When you really get down to it, the only things infielder Josh Whitesell needs to be comfortable are his bat, gloves and spikes.

Jason Coskrey

For the third time in three years Whitesell is starting his season off in a new location. The easygoing native of Durham, North Carolina, has found comfort amid transition, knowing that no matter where the game takes him — to the Chiba Lotte Marines this time — as long as he has his essentials everything else will fall into place.

"It's exciting," Whitesell said at QVC Marine Field. "To be with a new group of guys. Everyone has been really nice and made me feel at home here. We're off to a good start as a team which is always a good thing."

Whitesell began 2009 in the Arizona Diamondbacks orginazation, making 46 appearances with the top team. He signed a minor league deal with the Washington Nationals the next year, starting out in Triple-A Syracuse.

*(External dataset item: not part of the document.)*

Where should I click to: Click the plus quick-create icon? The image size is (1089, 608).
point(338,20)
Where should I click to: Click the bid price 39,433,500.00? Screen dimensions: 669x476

He moved to the Tokyo Yakult Swallows later that season, hitting .309 with 15 home runs and 53 RBIs in 68 games with the Central League club. Whitesell spent the entire 2011 campaign with Yakult and signed with Lotte as a free agent in the offseason.

Whitesell has helped the Marines, who won five straight to begin the season, get off to a good start this year. He hasn't let the new environment affect the way he carries himself on the field.

"I just try to stay focused and go to work everyday and prepare myself fully to play," Whitesell said. "As long as I'm strapping on the cleats and putting on the uniform, it doesn't really matter where, just make sure I'm ready to go."

Switching teams is a normal part of professional sports. Most times when players change teams, they discover past teammates or players with similar backgrounds in their new surroundings.

The transition is different for foreign players in Japan, who join a new group of players, almost none of whom come from the same cultural background.

Despite that, and the impediment the language barrier presents, many players are able to forge relationships with their Japanese teammates after a few months of playing together.

Changing teams means starting the process all over again, while also making an adjustment to new surroundings and a new organizational culture.

So it's always helpful to have a familiar face around when possible.

Whitesell has that in pitcher Seth Greisinger. Like Whitesell, Greisinger is in his first year in Chiba, joining the team after spending his first five years in Japan with the Swallows and Yomiuri Giants.

News photo
Welcome to town: The Chiba Lotte Marines are hoping for a productive year from new infielder Josh Whitesell this season. Whitesell is in his first season with Lotte. AP

"Obviously with the Giants being in Tokyo, I'd had dinner with Seth, we'd hung out," said Whitesell. "It was comforting knowing somebody coming over here and being familiar with him makes the transition easier. I think all my teammates here have been great and it's made it an easy transition."

Aside from adjusting to new teammates, Whitesell is also adjusting to Pacific League pitching. He's isn't a total stranger to PL teams after facing them during interleague play, but he doesn't have much experience against them.

"With interleague, it's only four games against each team," Whitesell said. "So you really only get a small glimpse of the pitches the other side is offering. Baseball's a game of adjustments, and throughout the season I'll be having to make adjustments and they'll be making adjustments. It's a little chess game like that. I'm confident I'll be able to do well."

Professional athletes, baseball players especially, are often creatures of habit. What will aid Whitesell this season is his ability to assimilate himself into a new environment.

He's got his bat, his gloves, and his spikes. So, if nothing else, the adaptable infielder is off to a good start.